NPL has led the design process of the ultrasound chamber (WP2) by identifying the relevant parameters and developing a theoretical model to describe the behavior of the microalgae particles under the effect of an acoustic standing wave. NPL’s modeling work has been supported by CRIC, which has performed fluidics simulations to predict the effect of a fluid flow in the flow cell and by Fraunhofer, where preliminary tests to evaluate the effect of specific parameters such as temperature changes due to the ultrasound power being applied on cell quality have been carried out.

NPL subsequently built different bench scale set ups to experimentally test the results of simulations. Preliminary tests with those bench scale set ups have demonstrated the successful flocculation of a Chlorella suspension.

Tests were also successful with other synthetic particles simulating microalgae cells (e.g. rice starch). Based on theoretical modeling and preliminary experimental results, at the end of M9 two demonstration prototypes with different configurations have been designed by NPL. These will allow validation of the preliminary results by testing different conditions on real microalgae cultures, providing experimental data for the characterization of the microalgae behavior under the effect of acoustic standing waves. The best flow cell configuration will be selected for the final prototype based on the experimental results. The testing will start in September 2013 with a more advanced prototype capable of processing higher flowrates under continuous flow conditions expected to be ready for testing in early 2014.

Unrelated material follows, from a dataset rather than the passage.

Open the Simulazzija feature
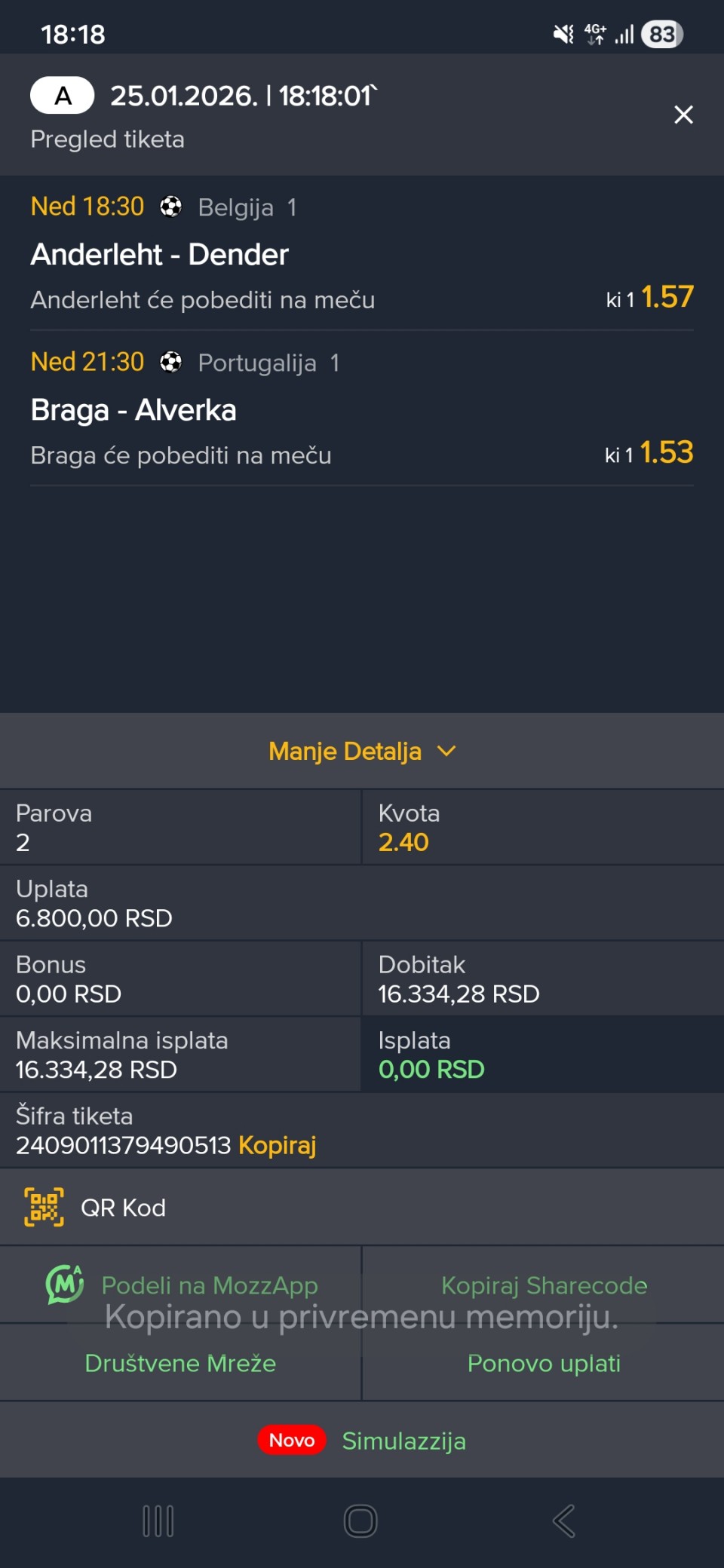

During the first project period the consortium has created a visual identity for the project that will become a platform for the diffusion of all the news related to the project and its results. The increasing presence of the ALGAEMAX consortium members in scientific conferences, trade fairs and other events will contribute to disseminate the work among the scientific community and the specialized industry.

Potential Impact:

The reduction of production costs is critical for algae biomass producing SMEs in order to progress from the now saturated high-value products market (livestock, nutraceuticals, pharmaceuticals, specialty chemicals), with an estimated size of €1 billion, to the €50 billion market of low-value products like algae biomass for CO2 capture or the much anticipated third generation biofuels market, with a potential size of €1 Trillion.

The efforts of the scientific community are diversified in 3 directions: (i) selection and optimization of microalgae strains, (ii) optimization of cultivation technologies, e.g. improving the design of photobioreactors and (iii) optimization of the downstream process, reducing harvesting time and costs (both investment costs and operational costs).

The ALGAEMAX project has put together a group of SMEs with a common interest in developing an efficient technology to reduce microalgae harvesting costs and a group of RTDs with wide experience in the fields of acoustics, microalgae production and process optimization.

End users of the technology, primarily European SMEs producing microalgae for different applications, will directly benefit from an expected 67% reduction in harvesting costs and 20% reduction in total production costs. Moreover, the overall impact of the project for the players of the European microalgae producing industry will be to gain highly competitive positions in European and international markets, creating jobs, increasing revenues and contributing to a sustainable environment.

ALGAEMAX will also generate additional social and economic benefits deriving from the development of a widely accessible, cost-effective solution for small-scale algae growing.